→ **EXERCISE OBJECTIVE**: In the data below, the answer is the run of lines from the line containing "Where should I click to: Toggle" through the line containing "Select the 'Think", both included; print it exactly and nothing else.

→ **RECORDS FOR THIS TASK**:
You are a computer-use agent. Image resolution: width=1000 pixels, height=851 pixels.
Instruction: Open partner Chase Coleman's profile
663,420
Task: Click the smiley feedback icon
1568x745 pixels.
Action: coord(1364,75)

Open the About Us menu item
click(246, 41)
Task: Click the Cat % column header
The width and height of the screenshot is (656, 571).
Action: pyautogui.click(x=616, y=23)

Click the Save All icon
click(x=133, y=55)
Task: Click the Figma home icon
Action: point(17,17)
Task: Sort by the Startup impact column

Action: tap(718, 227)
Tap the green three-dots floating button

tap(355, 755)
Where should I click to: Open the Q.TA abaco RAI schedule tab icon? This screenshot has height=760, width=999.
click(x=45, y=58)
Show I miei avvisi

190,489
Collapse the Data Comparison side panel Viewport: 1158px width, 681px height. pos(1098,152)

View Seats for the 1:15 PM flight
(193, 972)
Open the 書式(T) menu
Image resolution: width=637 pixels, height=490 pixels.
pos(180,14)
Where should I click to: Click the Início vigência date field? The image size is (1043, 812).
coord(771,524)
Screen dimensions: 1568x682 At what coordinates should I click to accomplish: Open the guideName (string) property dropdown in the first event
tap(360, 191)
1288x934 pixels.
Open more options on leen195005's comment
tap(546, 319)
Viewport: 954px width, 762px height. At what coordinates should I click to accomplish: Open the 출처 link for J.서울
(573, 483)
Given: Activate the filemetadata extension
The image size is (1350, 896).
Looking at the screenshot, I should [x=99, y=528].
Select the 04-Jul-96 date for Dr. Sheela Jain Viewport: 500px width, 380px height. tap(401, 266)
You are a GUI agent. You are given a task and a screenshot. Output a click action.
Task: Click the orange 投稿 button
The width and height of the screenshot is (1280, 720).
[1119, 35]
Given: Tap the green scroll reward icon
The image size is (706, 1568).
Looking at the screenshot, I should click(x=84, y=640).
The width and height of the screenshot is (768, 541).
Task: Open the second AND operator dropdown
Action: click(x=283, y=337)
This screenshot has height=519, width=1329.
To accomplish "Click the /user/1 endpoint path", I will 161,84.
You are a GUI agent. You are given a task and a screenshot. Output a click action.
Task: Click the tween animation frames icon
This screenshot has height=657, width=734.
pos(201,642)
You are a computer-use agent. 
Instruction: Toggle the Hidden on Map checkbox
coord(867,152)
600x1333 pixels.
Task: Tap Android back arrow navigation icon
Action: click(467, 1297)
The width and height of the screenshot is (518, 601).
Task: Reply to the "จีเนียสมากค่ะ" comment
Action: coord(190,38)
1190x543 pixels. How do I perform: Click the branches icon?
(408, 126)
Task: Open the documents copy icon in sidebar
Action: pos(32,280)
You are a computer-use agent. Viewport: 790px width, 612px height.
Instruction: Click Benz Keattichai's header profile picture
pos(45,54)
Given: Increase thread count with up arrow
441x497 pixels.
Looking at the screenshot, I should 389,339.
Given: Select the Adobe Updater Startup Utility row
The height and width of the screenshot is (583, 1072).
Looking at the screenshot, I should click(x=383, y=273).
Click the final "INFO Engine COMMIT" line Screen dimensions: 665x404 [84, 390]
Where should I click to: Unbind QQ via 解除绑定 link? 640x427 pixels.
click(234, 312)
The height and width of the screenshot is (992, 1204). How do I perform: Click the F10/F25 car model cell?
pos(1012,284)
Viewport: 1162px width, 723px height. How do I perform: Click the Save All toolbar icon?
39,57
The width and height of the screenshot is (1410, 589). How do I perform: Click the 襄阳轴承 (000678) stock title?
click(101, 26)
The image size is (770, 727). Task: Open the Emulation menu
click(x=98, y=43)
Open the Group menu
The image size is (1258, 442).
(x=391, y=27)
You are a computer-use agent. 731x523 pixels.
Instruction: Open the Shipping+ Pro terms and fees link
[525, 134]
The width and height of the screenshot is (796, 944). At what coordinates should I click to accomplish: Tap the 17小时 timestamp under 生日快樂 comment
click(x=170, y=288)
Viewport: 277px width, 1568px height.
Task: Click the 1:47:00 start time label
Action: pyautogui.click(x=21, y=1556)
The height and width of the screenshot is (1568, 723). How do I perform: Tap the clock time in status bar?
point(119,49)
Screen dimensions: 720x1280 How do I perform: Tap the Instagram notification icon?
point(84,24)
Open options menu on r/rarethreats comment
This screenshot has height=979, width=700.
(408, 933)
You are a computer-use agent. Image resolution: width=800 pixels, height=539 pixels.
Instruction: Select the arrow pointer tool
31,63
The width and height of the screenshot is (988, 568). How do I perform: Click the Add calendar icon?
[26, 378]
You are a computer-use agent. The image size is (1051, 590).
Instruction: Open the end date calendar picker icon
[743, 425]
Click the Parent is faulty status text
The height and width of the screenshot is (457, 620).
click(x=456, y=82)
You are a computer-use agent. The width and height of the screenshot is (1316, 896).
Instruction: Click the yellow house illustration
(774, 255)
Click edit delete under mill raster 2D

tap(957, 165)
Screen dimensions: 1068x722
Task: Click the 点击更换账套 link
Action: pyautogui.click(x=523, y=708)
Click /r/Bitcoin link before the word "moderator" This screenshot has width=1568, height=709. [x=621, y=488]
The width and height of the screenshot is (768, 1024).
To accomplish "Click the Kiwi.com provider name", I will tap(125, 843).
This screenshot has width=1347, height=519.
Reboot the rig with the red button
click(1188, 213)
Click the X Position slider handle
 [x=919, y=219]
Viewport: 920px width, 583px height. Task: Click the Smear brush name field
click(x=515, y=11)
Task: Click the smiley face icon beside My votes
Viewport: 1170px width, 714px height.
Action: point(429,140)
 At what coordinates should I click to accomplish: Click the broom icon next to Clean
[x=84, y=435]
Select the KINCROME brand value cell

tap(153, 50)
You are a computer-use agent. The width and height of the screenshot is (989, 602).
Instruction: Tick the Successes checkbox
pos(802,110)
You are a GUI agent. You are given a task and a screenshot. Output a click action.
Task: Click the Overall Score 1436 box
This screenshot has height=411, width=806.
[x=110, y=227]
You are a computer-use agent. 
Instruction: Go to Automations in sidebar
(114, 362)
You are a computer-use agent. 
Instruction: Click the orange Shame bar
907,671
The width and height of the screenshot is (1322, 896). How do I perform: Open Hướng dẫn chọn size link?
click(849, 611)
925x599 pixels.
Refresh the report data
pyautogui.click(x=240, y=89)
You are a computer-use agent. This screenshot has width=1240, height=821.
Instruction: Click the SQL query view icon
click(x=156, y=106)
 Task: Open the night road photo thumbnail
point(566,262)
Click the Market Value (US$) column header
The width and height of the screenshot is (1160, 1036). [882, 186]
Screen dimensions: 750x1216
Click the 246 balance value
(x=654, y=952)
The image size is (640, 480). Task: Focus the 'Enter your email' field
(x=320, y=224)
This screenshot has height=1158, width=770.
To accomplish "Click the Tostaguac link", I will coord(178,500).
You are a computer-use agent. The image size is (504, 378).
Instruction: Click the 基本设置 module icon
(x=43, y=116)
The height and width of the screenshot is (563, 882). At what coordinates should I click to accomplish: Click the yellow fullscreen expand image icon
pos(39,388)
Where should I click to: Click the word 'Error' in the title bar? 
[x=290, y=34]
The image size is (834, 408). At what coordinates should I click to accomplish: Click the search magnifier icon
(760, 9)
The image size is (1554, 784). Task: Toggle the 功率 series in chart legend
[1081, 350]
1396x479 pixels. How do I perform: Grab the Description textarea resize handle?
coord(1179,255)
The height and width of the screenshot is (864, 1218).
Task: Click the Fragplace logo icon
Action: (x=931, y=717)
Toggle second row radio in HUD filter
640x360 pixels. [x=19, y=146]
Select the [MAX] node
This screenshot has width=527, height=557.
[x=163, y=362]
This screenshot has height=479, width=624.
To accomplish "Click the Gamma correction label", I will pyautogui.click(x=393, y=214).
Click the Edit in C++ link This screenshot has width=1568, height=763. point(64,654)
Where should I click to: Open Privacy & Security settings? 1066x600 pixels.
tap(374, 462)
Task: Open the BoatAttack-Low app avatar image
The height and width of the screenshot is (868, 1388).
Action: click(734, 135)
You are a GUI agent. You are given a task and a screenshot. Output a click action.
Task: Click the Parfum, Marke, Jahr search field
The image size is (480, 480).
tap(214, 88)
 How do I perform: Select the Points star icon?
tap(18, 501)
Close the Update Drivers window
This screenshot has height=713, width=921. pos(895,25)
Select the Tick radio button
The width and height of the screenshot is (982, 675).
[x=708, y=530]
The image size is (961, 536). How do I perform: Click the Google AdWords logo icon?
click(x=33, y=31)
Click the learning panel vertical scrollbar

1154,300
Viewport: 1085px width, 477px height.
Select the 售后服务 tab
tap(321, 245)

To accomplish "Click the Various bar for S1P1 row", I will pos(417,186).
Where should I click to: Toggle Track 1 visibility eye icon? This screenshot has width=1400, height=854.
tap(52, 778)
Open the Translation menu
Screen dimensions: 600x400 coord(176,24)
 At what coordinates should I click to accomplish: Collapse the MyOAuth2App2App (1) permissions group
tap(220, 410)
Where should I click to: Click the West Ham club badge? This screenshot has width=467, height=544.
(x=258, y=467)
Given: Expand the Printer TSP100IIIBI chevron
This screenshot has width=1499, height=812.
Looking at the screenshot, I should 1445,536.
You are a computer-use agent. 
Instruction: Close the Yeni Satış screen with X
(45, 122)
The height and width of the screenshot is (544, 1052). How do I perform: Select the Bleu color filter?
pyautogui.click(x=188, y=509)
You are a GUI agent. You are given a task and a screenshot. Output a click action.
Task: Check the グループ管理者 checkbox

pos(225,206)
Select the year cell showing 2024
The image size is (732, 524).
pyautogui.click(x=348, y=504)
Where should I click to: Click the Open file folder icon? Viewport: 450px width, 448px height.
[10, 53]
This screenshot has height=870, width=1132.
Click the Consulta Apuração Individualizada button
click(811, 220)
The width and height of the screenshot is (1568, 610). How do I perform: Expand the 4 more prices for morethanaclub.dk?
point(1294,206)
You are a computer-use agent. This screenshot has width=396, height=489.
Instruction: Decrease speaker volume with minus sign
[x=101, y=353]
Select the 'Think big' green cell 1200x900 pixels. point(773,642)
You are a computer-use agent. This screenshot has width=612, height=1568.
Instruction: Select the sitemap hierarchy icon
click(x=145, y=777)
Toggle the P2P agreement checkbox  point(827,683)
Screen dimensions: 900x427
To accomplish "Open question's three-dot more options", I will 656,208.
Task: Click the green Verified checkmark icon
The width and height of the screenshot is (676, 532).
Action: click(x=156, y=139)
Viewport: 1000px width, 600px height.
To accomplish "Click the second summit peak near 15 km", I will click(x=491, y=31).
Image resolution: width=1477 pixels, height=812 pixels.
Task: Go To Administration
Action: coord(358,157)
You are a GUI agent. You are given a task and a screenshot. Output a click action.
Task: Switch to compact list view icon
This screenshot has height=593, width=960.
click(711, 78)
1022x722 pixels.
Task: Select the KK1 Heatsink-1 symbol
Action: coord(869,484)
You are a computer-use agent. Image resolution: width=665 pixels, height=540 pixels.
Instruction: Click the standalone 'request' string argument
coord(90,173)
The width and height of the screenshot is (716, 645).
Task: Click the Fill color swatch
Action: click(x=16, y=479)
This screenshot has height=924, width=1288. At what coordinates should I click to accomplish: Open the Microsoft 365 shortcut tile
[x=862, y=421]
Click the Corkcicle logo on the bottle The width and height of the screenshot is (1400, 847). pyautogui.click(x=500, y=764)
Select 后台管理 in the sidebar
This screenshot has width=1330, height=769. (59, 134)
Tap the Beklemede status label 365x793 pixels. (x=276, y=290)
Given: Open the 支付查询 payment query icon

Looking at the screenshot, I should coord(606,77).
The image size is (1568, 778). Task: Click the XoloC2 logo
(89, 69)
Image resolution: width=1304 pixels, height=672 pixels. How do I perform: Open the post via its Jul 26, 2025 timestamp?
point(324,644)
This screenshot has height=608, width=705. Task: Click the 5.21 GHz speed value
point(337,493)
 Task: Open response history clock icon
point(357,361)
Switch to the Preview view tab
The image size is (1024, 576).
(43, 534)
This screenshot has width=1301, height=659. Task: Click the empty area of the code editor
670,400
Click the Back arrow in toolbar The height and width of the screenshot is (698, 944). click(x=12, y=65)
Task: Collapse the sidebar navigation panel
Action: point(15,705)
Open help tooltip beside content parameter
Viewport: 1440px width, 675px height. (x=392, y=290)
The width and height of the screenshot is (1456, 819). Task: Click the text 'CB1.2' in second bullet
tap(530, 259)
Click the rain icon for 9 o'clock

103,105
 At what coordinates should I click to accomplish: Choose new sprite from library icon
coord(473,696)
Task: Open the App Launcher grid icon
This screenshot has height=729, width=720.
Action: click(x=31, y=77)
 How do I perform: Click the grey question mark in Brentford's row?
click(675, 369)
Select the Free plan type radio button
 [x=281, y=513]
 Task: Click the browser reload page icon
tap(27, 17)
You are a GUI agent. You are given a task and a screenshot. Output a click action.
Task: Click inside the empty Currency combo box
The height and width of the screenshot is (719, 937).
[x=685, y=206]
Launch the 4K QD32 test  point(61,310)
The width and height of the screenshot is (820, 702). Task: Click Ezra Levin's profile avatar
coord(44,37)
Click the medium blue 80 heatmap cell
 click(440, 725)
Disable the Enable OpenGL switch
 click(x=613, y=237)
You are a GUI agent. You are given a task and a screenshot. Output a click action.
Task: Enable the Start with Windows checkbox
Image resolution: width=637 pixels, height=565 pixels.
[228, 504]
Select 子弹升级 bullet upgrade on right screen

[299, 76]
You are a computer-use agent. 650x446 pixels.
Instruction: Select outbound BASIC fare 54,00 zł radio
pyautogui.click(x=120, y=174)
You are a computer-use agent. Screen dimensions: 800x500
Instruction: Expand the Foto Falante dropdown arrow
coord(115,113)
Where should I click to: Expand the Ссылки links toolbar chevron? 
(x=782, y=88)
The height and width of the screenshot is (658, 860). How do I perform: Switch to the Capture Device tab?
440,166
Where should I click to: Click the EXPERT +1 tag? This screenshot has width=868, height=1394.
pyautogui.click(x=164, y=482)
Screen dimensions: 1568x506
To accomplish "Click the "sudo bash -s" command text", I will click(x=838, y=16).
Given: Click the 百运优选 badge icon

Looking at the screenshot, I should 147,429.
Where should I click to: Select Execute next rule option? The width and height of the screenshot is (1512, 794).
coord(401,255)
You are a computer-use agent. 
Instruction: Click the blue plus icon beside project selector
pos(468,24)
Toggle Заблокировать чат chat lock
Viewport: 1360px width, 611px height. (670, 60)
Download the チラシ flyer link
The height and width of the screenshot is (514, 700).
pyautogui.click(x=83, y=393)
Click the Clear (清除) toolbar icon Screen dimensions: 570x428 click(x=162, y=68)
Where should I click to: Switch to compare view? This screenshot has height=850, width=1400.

→ **REPLY TO THE EXERCISE**:
Where should I click to: Toggle Track 1 visibility eye icon? This screenshot has width=1400, height=854.
tap(52, 778)
Open the Translation menu
Screen dimensions: 600x400 coord(176,24)
 At what coordinates should I click to accomplish: Collapse the MyOAuth2App2App (1) permissions group
tap(220, 410)
Where should I click to: Click the West Ham club badge? This screenshot has width=467, height=544.
(x=258, y=467)
Given: Expand the Printer TSP100IIIBI chevron
This screenshot has width=1499, height=812.
Looking at the screenshot, I should 1445,536.
You are a computer-use agent. 
Instruction: Close the Yeni Satış screen with X
(45, 122)
The height and width of the screenshot is (544, 1052). How do I perform: Select the Bleu color filter?
pyautogui.click(x=188, y=509)
You are a GUI agent. You are given a task and a screenshot. Output a click action.
Task: Check the グループ管理者 checkbox

pos(225,206)
Select the year cell showing 2024
The image size is (732, 524).
pyautogui.click(x=348, y=504)
Where should I click to: Click the Open file folder icon? Viewport: 450px width, 448px height.
[10, 53]
This screenshot has height=870, width=1132.
Click the Consulta Apuração Individualizada button
click(811, 220)
The width and height of the screenshot is (1568, 610). How do I perform: Expand the 4 more prices for morethanaclub.dk?
point(1294,206)
You are a computer-use agent. This screenshot has width=396, height=489.
Instruction: Decrease speaker volume with minus sign
[x=101, y=353]
Select the 'Think big' green cell 1200x900 pixels. point(773,642)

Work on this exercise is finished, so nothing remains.